Please answer these from the forum thread on A Stumbling Count, one per line:
1. How many seconds did the 300,000 row test table take?
2. What value of ProdDay does the query use to count production days?
3. What does the presence of nulls in a fact table often signal?

* **TEXT EXTRACT**

= = = = =

A Stumbling Count

  • Comments posted to this topic are about the item A Stumbling Count

  • Interesting approach although I'm not sure I would have done it in the same way.

    It looks like you're describing fact and dimension tables so you're looking at large fact tables. 12 seconds for a 300,000 row table (albeit on a test system) isn't great. Imagine a 300 million row table (or billion rows) and then try and run that CTE (joined twice) against the fact table.

    Firstly, the number of production days between two dates can be calculated without the use of a CTE:

    select count(*) from dbo.TstCalendar where Date between @delivery_day and @ship_date and ProdDay ='Y'

    Secondly, in this instance it would make more sense to store the delivery_time as a fact within the fact table. It's additive so it fits in there quite nicely and can allow the business to ask questions like (what was our average delivery time for orders in Jan, what was our lowest, highest, etc...). Also, by storing it in the table you remove the need to perform an unnecessary join between a very large fact table and the calendar table.

    This does of course mean that you need to perform this calculation during the ETL load process but it's more efficient to do so with a day's (assuming you run the load once a day worth of data than against a large fact table.

    On another note, you should consider having a seperate order and shipment fact tables. A fact table should never really contain any nulls - the presence of nulls is often a clue that something is not right with the design. In this instance, it's fair to say that a ship_date is not really a fact related to orders.

= = = = =

* **ROWS**
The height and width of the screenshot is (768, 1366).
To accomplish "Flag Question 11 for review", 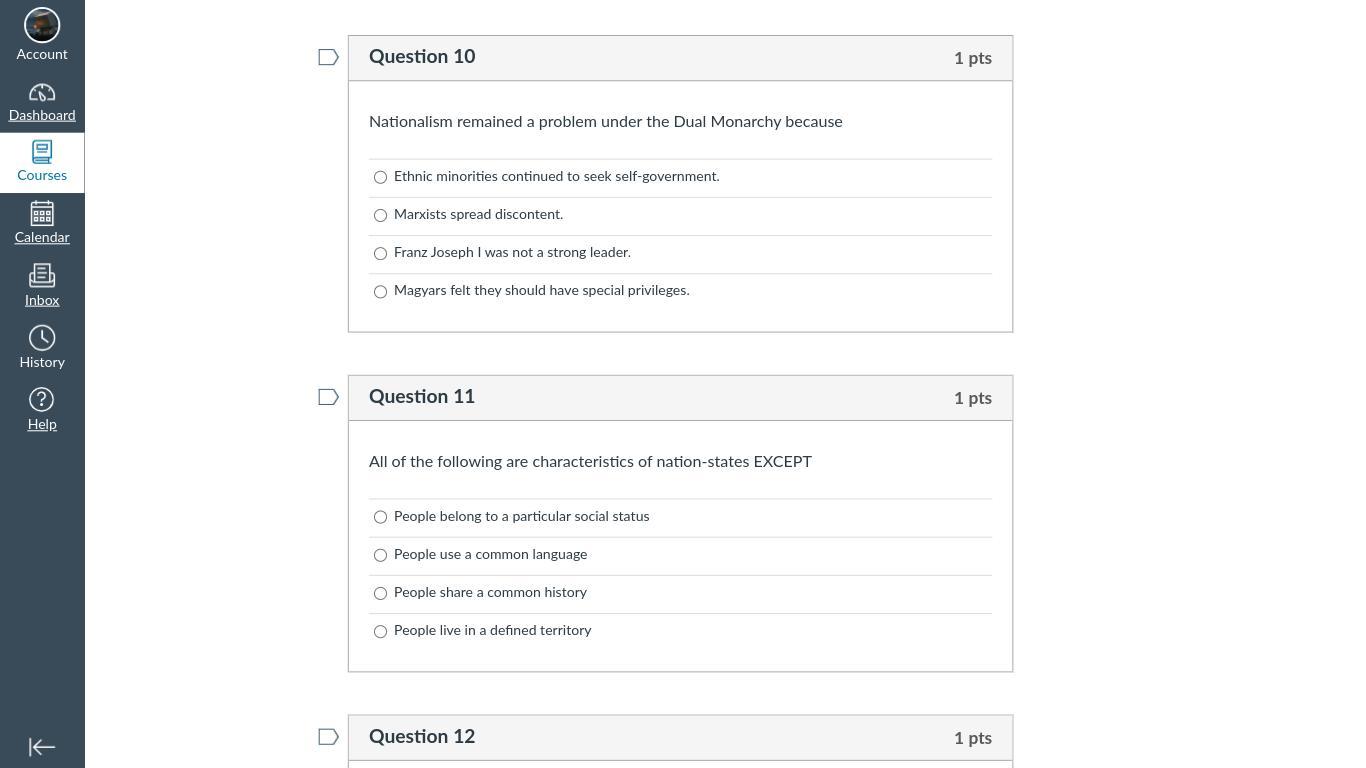I will point(328,398).
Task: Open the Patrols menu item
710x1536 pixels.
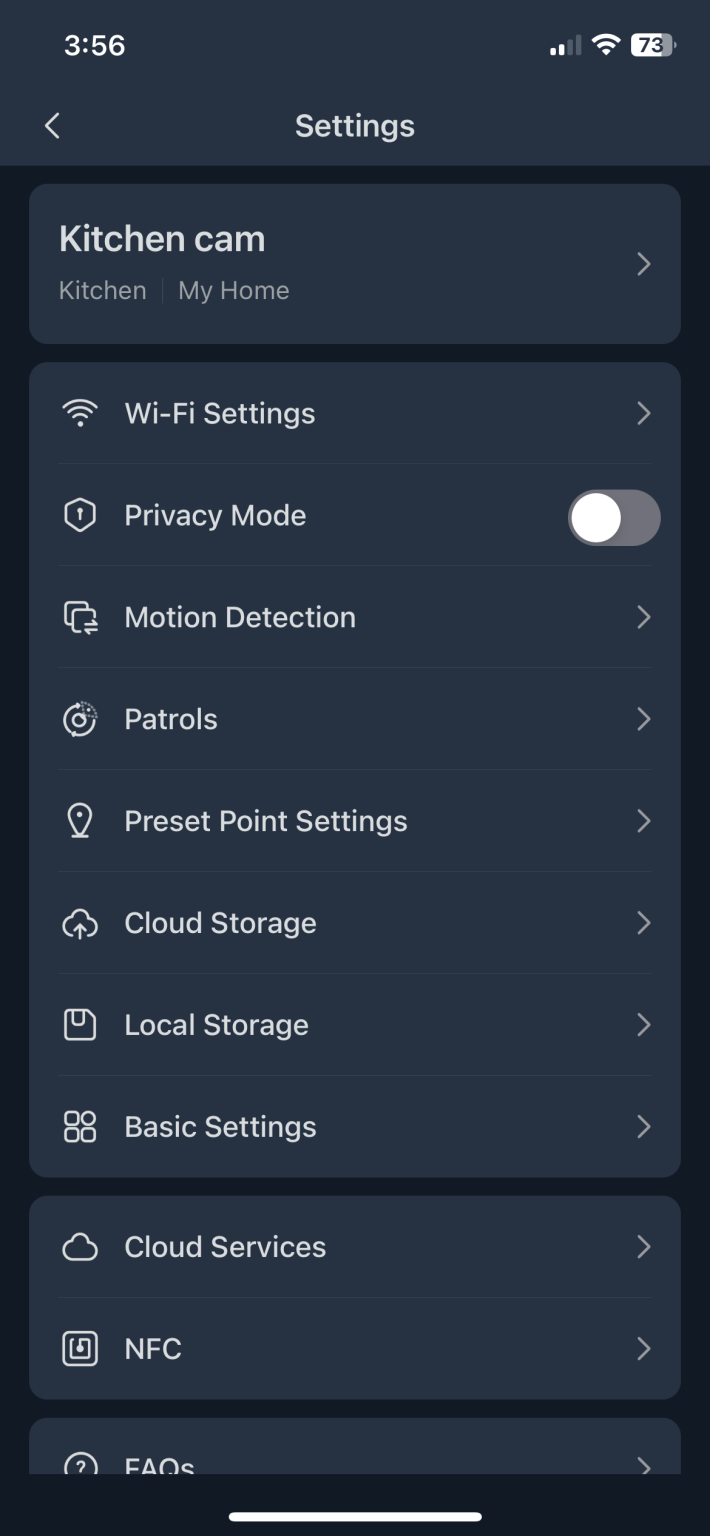Action: pyautogui.click(x=171, y=720)
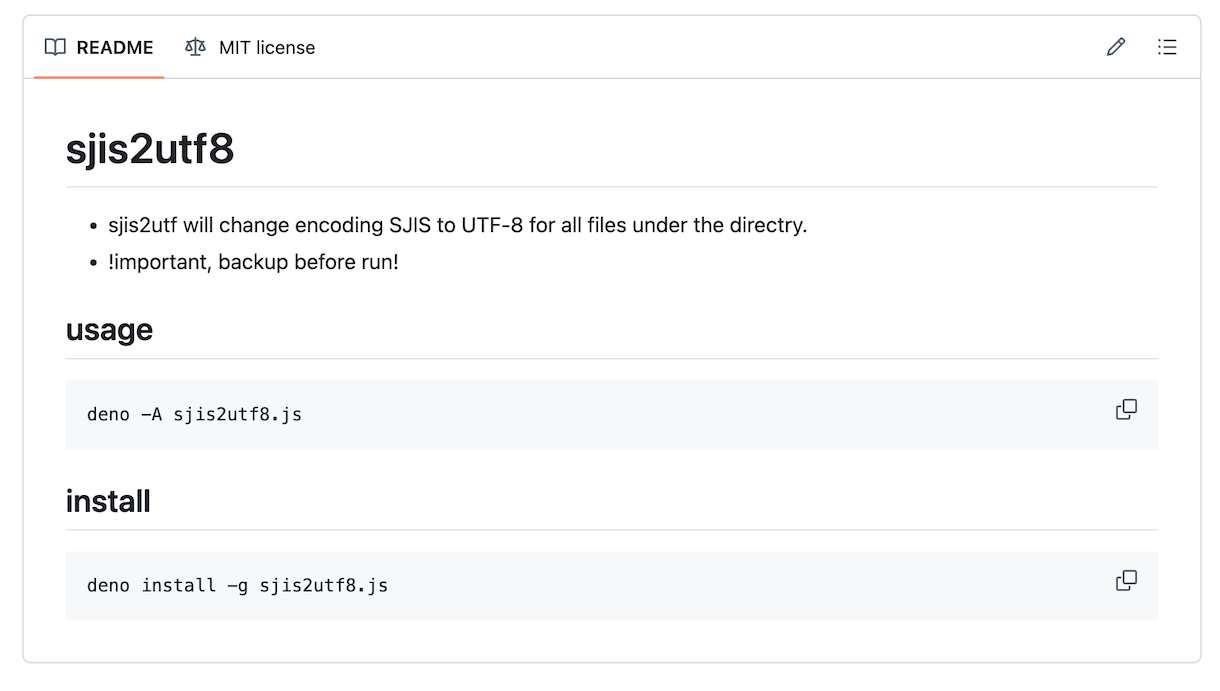This screenshot has height=691, width=1220.
Task: Click the scales icon beside MIT license
Action: pos(195,47)
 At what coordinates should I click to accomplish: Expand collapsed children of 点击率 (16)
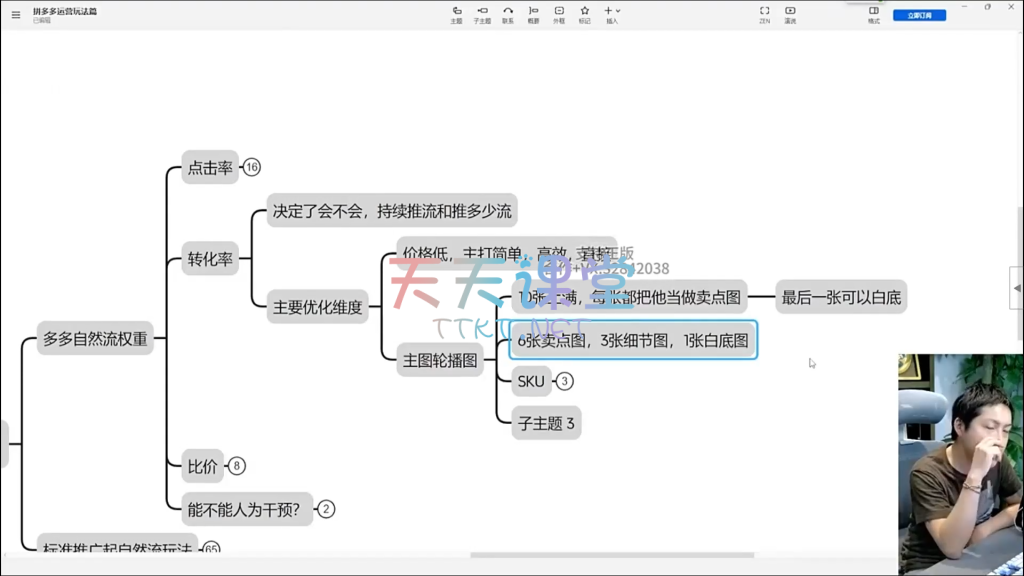click(x=252, y=168)
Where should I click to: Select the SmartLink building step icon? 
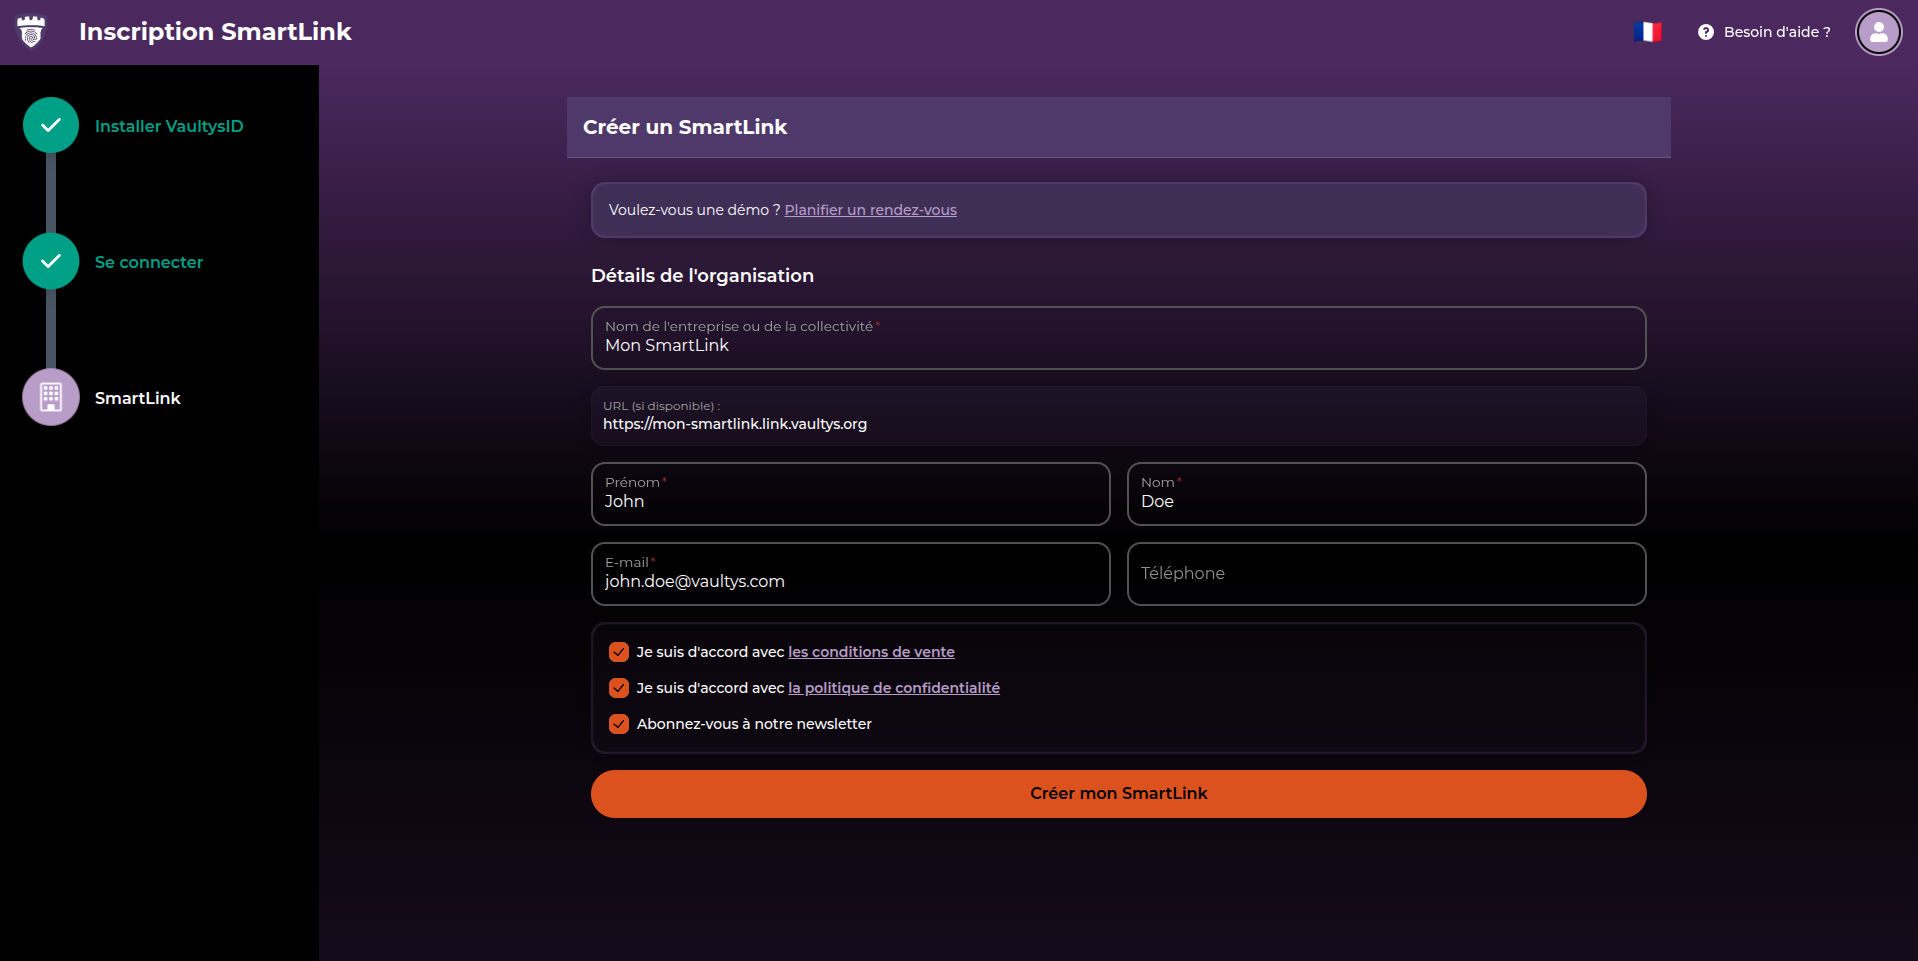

= = = = =

* **OUTPUT FOR THIS EXERCISE**
1. 12 seconds
2. 'Y'
3. That something is not right with the design